There were already two collaborations in the Nordic area. The Nordic Pharmaceuticals Forum, established in 2015, which comprises Denmark, Iceland, Norway and Sweden. It focuses on: horizon scanning; ensuring the security of drug supply; joint procurement of older drugs; and joint price negotiations for new, expensive drugs. FINOSE involving Sweden’s Dental and Pharmaceutical Benefits Agency (TLV), Norway’s Medicines Agency (NoMA) and the Finnish Medicines Agency (Fimea), aims to improve the efficiency of the HTA process in these three countries by producing joint assessment reports. However, for outpatient drugs in Finland a FINOSE assessment does not replace the normal pricing and market access process and an application to the Pharmaceutical Pricing Board must also be submitted. FINOSE’s first joint assessment was completed in 2018 for Astellas’ Xtandi for non-metastatic castration-resistant prostate cancer; it concluded that the long-term survival gain and modelled QALY gain for Xtandi were not justified.
In addition, in September 2018 Denmark and Norway entered into a political agreement to develop the conditions for joint price negotiations, and discussions have begun on a future joint Nordic tender for selected drugs. Other Nordic countries are expected to join when the framework has been established. The decision on which drugs to use in each country would remain at national level.
Action is also being taken in the US where new rules state that direct-to-consumer television advertisements for prescription drugs and biologicals covered by Medicare or Medicaid must include the list price (wholesale acquisition cost) if that price is equal to or greater than $35 for a month’s supply or the usual course of therapy.
A more transparent pricing regime, which could conceivably lead to a lowest common denominator approach to pricing at a global level, runs considerable risks – most notably reducing incentives for investing in new breakthrough medicines, particularly those for smaller patient populations and the emerging personalised therapies. Also, if transparency reduces prices in higher income countries, which essentially help subsidise those in lower income countries, clearly the latter would suffer.
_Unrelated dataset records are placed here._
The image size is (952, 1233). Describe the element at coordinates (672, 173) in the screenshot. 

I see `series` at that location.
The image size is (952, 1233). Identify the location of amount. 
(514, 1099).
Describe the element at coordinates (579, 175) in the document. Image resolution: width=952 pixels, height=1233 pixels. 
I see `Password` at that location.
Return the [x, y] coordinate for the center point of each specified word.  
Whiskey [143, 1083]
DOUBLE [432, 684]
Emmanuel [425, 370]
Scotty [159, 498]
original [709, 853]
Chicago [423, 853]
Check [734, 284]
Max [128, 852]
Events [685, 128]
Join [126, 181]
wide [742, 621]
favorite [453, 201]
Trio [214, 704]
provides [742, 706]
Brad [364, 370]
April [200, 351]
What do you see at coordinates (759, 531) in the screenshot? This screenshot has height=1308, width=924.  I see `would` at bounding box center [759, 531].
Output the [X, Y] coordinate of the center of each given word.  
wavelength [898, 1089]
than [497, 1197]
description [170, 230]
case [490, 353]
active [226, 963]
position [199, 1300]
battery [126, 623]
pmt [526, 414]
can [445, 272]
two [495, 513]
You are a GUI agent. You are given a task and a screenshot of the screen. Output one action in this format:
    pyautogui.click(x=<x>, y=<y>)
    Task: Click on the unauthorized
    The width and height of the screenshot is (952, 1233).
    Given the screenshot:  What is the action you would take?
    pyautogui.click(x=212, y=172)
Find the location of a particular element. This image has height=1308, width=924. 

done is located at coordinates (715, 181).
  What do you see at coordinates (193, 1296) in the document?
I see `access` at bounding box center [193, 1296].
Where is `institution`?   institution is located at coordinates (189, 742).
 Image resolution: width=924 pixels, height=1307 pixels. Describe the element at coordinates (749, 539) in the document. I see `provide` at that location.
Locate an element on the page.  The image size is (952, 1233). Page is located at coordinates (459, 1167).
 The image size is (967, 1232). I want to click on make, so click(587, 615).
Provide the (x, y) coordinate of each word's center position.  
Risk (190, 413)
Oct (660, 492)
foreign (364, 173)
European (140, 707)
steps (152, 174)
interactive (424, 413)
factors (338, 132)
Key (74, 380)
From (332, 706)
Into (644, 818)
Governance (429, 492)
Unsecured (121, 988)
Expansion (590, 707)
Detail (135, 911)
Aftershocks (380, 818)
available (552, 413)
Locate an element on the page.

At the WHA, the UK delegate urged that price transparency should not threaten “differential pricing arrangements, whereby low- and middle-income countries can purchase certain medicines and health products at lower prices than those paid in developed nations”.
In the context of drug prices, it is often forgotten that the pharmaceutical market can be an extremely competitive one – even for new breakthrough medicines. And this competition inevitably acts as a brake on pricing. HCV drugs are a good example. As the market has become more crowded, prices have dropped and Gilead has recently decided to launch generic versions of Harvoni and Epclusa at significantly reduced prices in the US more than 10 years before the patents expire.
Looking to the future
At present, the various country collaborations described above are still in their infancy and they remain confined to distinct country groupings. Also, their aims are wider ranging than price transparency alone. However, looking to the future, it is not inconceivable that, galvanised by those who promoted the WHA resolution and by the launch of increasing numbers of very expensive personalised gene and cell therapies, a more coherent and coordinated approach will emerge. Industry will have to stay ahead of the game and perhaps come up with some novel ideas on how new drugs should be paid for. At the very least, companies will have to supply detailed and convincing data in support of their list prices – beyond simply stating that these prices are necessary to recoup the costs of R&D.